たっぷり味わったその後に、ザックスはまたごろんと横になる。クラウドの方は何だかボーッとしていて、そんなことは目に入っていないようだった。余韻に浸っているのかもしれない。

しかしザックスの方はそんな事はお構いなしといった感じで、もう既に違うことを考えていた。

そしてまだボーッとしているクラウドに向かって、こんなことを言う。

「俺、セミでも良いな」

やっと我に返ったクラウドは「え?」と訳が分からないといったように声を出す。

まだセミの話が続いていたなんてビックリするしかない。

しかもセミで良いとはどういった意味なのだろうか。

「何で?」

一応そう聞いてみるクラウドは本当に不思議そうに首を傾げる。

ちょっとしか生きられないし、言葉も無いのに。

そんなクラウドにザックスはこう言った。

「セミだって同じようなもんさ。此処にいるんだって事、ちゃんと伝えてる」

「鳴き声で?」

そう、と頷いてザックスは言葉を続ける。

「それに短命って事はだな、余計なモン全部とっぱらって、たった一つの為に生きてるようなもんじゃねえ?」

「何それ。子孫、残す為?」

その為に生きてるなんて寂しくない?とクラウドは首を傾げる。しかしそんなクラウドに、ザックスは、違うって、などと言いながら笑った。

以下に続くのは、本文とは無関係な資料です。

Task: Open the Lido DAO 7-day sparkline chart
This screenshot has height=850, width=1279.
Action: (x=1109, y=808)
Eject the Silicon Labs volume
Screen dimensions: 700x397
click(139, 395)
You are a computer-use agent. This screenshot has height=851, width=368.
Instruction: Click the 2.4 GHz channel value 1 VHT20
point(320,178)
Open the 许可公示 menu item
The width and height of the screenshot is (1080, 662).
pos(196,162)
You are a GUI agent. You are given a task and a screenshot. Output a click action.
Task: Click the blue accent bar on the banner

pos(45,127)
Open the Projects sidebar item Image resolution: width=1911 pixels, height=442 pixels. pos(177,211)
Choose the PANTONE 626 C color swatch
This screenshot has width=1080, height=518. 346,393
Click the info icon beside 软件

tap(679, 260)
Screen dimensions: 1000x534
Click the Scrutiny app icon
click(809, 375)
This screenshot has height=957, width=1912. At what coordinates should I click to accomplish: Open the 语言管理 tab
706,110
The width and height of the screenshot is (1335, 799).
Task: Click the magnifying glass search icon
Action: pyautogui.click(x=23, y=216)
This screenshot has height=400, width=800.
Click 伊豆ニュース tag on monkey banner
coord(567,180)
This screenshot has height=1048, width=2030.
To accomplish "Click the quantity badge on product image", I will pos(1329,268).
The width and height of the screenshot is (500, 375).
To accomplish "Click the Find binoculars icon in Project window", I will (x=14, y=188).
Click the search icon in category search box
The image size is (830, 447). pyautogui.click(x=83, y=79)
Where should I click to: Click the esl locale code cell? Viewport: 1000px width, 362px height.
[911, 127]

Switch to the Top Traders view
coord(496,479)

「セミにとっちゃ子孫残すことがメチャクチャ大切なことなワケだろ。つまりさ、メチャクチャ大切なことが、その“たった一つ”って事になんだよ」

そんな言葉に、クラウドは成る程と納得したような言葉を返す。

ザックスの言葉は更に続いた。

「でもだぜ、考えてみ?その子孫残すのが一番大切だとしたらさ、“俺は此処にいる”って鳴く行為はつまり、相手に訴えてるって事になるわけだ。だよな?」

「そうともいえる…かなあ」

何だか誘導されている気がしないでもないが、それもそうだなあなんてクラウドは唸る。

「何かそう考えるとセミも良いかなって。な?」

ザックスはそこまで言ってから、やはり笑った。

そうしてたった一つ、たった一人、大切な物を人を求めて、訴えて、そうして消えていくセミ。

命をかけて。

「誰かの為に死ねたら格好良いな」

そう言ったザックスに、クラウドは顔をしかめる。

何だいきなり、という顔である。

「何でもねえよ」

ザックスはそう言いながら、また先ほどのようにクラウドの体を抱き寄せた。それからしっかりとその体を抱きしめる。

クラウドは何を思ったかプッと吹き出した。

丁度その形がセミのようで。

「…セミ?」

「そ」

「じゃあ俺って…大木?」

「そ」

「もおっ!!」

思わず二人は笑ってしまった。

笑い声はそよぐ風と青く広がる空と、セミの声に溶けていった。

頭上ではセミがうるさく鳴いている。

 

 

 

夏の終わり、虫の鳴き声が重なって響く。

過ぎ去っていく短いその季節を弔うかのように。

まるで死に向かうものへの弔いの歌かのように。